By , agencyfaqs! | In | December 13, 2004
As Milkmaid bids adieu, Mudra's 15-long year relationship with Nestle comes to an emotional end


It had to happen sooner or later. Nestle's condensed milk brand, Milkmaid, has moved from Mudra to Publicis. With Milkmaid in its kitty, Publicis now has Nestle's Maggi, Purina Pet Care brand and the corporate account. & #BANNER1 & #

Milkmaid was the last of the Nestle brands with Mudra. With Milkmaid gone, Mudra's 15-long year relationship with Nestle comes to an emotional end. Mudra was prepared for the move. As long back as in 1998, Nestle had started moving its business bit by bit from Mudra to its globally aligned agencies in India - Publicis, O&M, McCann-Erickson and Lowe.

Mudra had won the Nestle business way back in 1989. The interesting part is that Mudra was never a Nestle club agency. There is an interesting story behind the Nestle-Mudra partnership.

The then active Mudra Videotech - the TV software production and marketing division of Mudra Communications that produced cricketing series Bodyline and soap Buniyaad - had made a 13-episode programme called Panchhi. This programme was on the non-resident Indian (NRI) community, and was sponsored by Nestle. Panchhi used to be aired on Doordarshan every Wednesday. The day-after-recall reports of all the 13 episodes were so impressive that Nestle decided to move two of its brands - baby food Cerelac and Nestum - to Mudra.

Erstwhile Mudra employees also suggest that it was the "alacrity” with which Mudra worked that won it the Nestle business. "The value adds, in terms of the day-after-recall reports, the orientation of the agency as such were important factors…,” agencyfaqs! is told.

Cerelac and Nestum had moved from RK Swamy/BBDO, which was that time a Nestle club agency. After Cerelac and Nestum, Mudra serviced many Nestle brands and launched many others.

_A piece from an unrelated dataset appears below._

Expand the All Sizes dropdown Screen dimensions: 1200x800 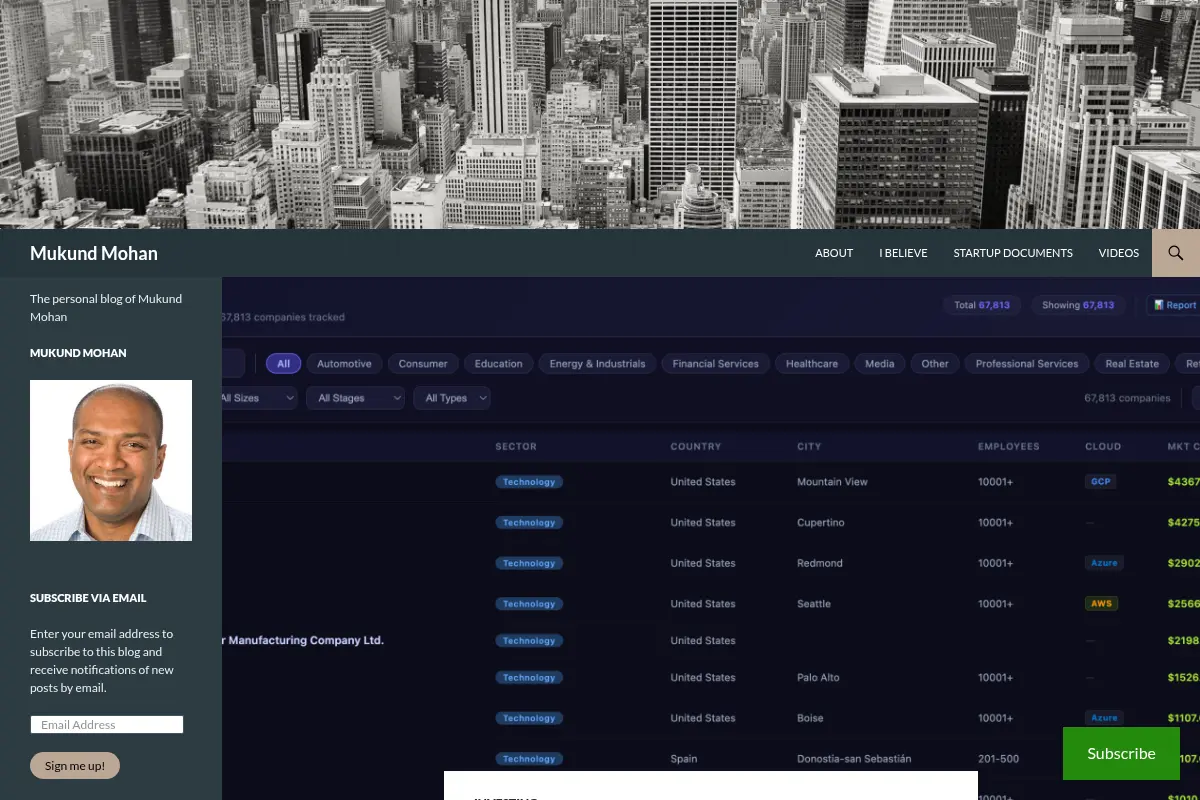click(x=258, y=398)
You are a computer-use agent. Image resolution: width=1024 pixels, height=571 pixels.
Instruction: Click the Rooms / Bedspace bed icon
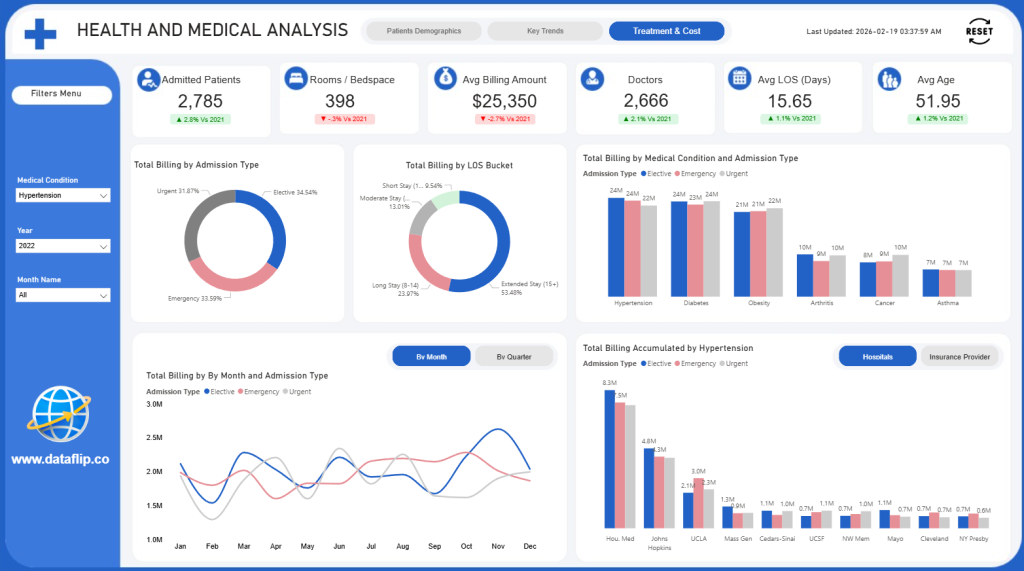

The brands Mudra worked on included Cerelac soy (discontinued), the Lactogen range (dahi, ultra-high temperature Nestle Milk, and its derivatives), milk food drink, Milo, Milkmaid, dessert mixes, Bar One chocolate, Nestle Milky bar, Eclairs and the tea brand, Taster's Choice.

Besides these, Mudra launched Nestle's glucose drink, Nesfit, in 1991 (discontinued in 1992) soy health drink, Bonus, in 1993 (discontinued in 1995) and mouth-freshener, Polo, in 1993. Remember the successful mint-with-a-hole campaign? That was by Mudra.
The irony is, Polo was among the first brands to move out. This was in 1998. Polo went to Lowe and along with it Bar One. Then Cerelac and Nestum went to McCann-Erickson. In the interim numerous brands were discontinued such Taster's Choice and dessert mixes. And others simply became inactive.

The next on the exit route were the dairy products. They went to O&M some two years ago. In fact, the buzz was that the dairy account would move to Publicis India, once it beefed up its operations in the country. That did not happen. Instead Publicis got Pure Life (discontinued).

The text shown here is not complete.